The diagonal spread can be used in the breakout phase due to the characteristics inherent in the trade. The diagonal is used if there is an anticipation of a moderate move higher that will take some time to reach the target price. With the diagonal spread we are buying a long ATM option out in time, usually 2 months or more, and we are selling an OTM option in the nearer term. I like using around 4 months of time so that I have time to sell some premium and collect that sweet theta (time decay). The theta can be a buffer if one is wrong on the delta (direction). This does not mean you win on every diagonal trade you do, it just means that there is a back-up plan should the trade not go in your initial direction. There are a couple of ways that we can enter a diagonal. We can do both legs of the trade immediately upon entering the trade or one can leg into a trade like this from a long option play that may not be moving as fast as we would like. As we discussed in the long option play we need to be right on direction but also right on timing as theta is working against us.

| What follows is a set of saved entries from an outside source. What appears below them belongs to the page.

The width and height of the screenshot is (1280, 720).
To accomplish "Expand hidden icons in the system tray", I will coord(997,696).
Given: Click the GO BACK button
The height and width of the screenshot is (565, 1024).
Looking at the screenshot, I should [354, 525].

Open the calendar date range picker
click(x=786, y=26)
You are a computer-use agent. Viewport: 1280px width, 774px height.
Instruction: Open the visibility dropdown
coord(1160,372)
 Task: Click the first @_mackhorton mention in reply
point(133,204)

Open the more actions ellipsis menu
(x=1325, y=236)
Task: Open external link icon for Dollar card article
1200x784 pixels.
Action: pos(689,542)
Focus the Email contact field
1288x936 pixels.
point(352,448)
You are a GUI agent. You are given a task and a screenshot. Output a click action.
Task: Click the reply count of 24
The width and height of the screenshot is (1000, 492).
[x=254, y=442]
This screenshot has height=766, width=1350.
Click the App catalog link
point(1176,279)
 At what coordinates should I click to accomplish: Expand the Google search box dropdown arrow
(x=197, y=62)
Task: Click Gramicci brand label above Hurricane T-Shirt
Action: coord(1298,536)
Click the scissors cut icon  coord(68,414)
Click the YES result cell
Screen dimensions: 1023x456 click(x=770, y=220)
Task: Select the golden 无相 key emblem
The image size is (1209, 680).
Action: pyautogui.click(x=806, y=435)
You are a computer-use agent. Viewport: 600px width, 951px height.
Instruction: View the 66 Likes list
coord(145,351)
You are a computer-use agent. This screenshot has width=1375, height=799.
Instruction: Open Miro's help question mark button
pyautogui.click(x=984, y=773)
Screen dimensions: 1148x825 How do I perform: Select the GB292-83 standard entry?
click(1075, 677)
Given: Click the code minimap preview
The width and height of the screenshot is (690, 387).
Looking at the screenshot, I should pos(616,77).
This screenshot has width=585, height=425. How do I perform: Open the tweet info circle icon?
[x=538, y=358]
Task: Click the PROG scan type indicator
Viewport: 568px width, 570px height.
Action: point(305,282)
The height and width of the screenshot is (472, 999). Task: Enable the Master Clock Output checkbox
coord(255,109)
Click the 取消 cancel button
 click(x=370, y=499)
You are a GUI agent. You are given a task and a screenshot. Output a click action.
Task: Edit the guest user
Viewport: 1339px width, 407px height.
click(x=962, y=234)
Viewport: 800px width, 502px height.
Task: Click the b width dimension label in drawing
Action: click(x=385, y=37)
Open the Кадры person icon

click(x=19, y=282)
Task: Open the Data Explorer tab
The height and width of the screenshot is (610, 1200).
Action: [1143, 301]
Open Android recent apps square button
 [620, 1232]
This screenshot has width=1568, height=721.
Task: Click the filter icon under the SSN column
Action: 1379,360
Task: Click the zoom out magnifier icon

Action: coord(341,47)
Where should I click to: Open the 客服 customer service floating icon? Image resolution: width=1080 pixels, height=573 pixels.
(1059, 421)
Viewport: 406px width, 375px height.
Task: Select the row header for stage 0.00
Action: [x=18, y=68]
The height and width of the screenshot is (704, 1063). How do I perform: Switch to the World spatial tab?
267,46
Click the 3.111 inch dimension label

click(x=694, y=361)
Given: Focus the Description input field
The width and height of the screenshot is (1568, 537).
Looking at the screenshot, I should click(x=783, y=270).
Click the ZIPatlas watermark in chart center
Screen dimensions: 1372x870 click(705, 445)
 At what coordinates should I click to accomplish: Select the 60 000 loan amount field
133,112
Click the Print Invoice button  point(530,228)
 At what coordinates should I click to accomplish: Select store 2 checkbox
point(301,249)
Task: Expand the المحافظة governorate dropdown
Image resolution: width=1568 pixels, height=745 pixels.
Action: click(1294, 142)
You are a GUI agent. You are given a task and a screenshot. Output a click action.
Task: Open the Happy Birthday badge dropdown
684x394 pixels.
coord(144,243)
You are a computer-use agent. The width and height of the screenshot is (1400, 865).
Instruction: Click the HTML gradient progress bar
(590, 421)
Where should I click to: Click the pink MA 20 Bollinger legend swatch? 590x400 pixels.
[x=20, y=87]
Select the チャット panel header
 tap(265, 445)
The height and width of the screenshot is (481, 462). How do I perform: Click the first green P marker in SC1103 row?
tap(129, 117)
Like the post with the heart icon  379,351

In the case of the diagonal, we can lessen this time decay effect and perhaps even put it in our favor depending on trade setup.
As I mentioned above the greek vega can be a help or a hindrance in this type of trade. If we initiate this trade when volatility is low then vega can build and bring more premium into our options without the aid of directional movement, thereby making our trade profitable even without the movement we desire. However, the reverse is also true, if we put this trade on when volatility is high and it drops then the trade can be hurt even if we get the directional move we wanted.
In this weeks video, I will go through the setup of this trade and show one that I already have on and we can see it play out as we go forward. We will also go over the rest of the mock trades to see if need to make some moves.
Happy Trading All!!!
Coach Holmes.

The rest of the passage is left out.